Real estate market strengthens in Bay Island

The north Siesta Key neighborhood has rebounded strongly from the recession, and the area is dotted with home sales and construction
by: David Conway Deputy Managing Editor

Toward the end of Freeling Drive on Siesta Key, where a cul-de-sac sits just feet from the waterfront, the skeletons of two homes face one another.

Although these structures are in different states of their construction, they represent a trend that the Bay Island neighborhood has become an increasingly desired location.

Sarasota home sales in general are brisk again. But for the third straight year in Bay Island, through the beginning of September, there have been 12 home sales — more than double the total over the same period in 2012. During the past six months, six homes have sold for $2 million or more.

Tommy Vaughan-Birch, who has been updating the Bay Island/Siesta Association’s neighborhood directory, said she has noticed more families in the Bay Island neighborhood than there have been in the past. Overall, she views the increase in sales as the routine effects of the rebounding market.

“When things were lower, nobody really wanted to sell their house,” Vaughan-Birch said. “Now, people are thinking about making a change.”

Still, Michael Moulton, a Realtor at Michael Saunders & Co., said there are some attributes that make Bay Island particularly appealing. The rising number of families in the area doesn’t surprise him; Siesta Key tends to attract younger buyers than Sarasota’s other barrier islands, he said.

What’s more, he said, “People are having success selling their properties elsewhere, which is enabling them to finally buy what could be their vacation home or retirement home.”

"People are willing to take the time to build to get exactly what they want." — Michael Moulton

Another contributing factor to the strong Bay Island market: Buyers are tearing down existing homes and building larger ones. “People are willing to take the time to build to get exactly what they want,” Moulton said. “That’s really the thing that took it on the chin during the downturn.”

Focal Point

As the city of Sarasota’s Urban Design Studio works toward completing a new form-based zoning code, the studio's leaders say one spot in the Bay Island neighborhood stands out as needing improvement.

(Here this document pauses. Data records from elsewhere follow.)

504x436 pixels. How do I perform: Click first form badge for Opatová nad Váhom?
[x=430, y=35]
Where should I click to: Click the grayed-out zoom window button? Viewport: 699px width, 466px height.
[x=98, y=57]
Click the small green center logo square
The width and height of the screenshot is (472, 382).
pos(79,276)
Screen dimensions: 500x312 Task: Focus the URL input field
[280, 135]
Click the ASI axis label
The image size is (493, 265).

Urban Design Studio Director Karin Murphy and Principal Designer Andrew Georgiadis say the bend in the road where Siesta Drive turns into Higel Avenue is a problem intersection, particularly for bikers and pedestrians. 

“We noticed it's terribly inhospitable, uncomfortable and dangerous,” Georgiadis said. “That curve is one of the worst spots I've ever seen.”

But Murphy and Georgiadis believe a variety of changes could help tame the speed of vehicles passing along this stretch of road.

Bay Island hypothetical buildout.
This drawing from the Urban Design Studio shows a hypothetical build out of Siesta Drive and Higel Avenue, with buildings and road features designed to slow down drivers.

To begin with, Murphy and Georgidis note that stretch of road was constructed to accommodate cars moving quickly and lacks a variety of visual elements that would cause drivers to slow.

One scenario they suggest would be the construction of a roundabout at Siesta and Higel. Georgiadis also suggested additional structures at the corner, such as a cafe, would create more visual variety and enhance the walkability of the area.

“At that corner there could be a building that could perhaps, over time, have some daily needs at the ground floor,” Georgiadis said.

The Urban Design Studio hasn’t finalized plans for the corner, and any project ultimately would need a developer. Still, the studio's ideas generated no objections from residents. Murphy and Georgiadis are confident that some combination of changes can produce a safer environment at the intersection.

“This is sort of using the built environment to create more civilized driver behavior,” Georgiadis said. “All of those things are giving your brain a signal, which is, ‘Slow down, you don't need to be going 50 or 60 mph.’”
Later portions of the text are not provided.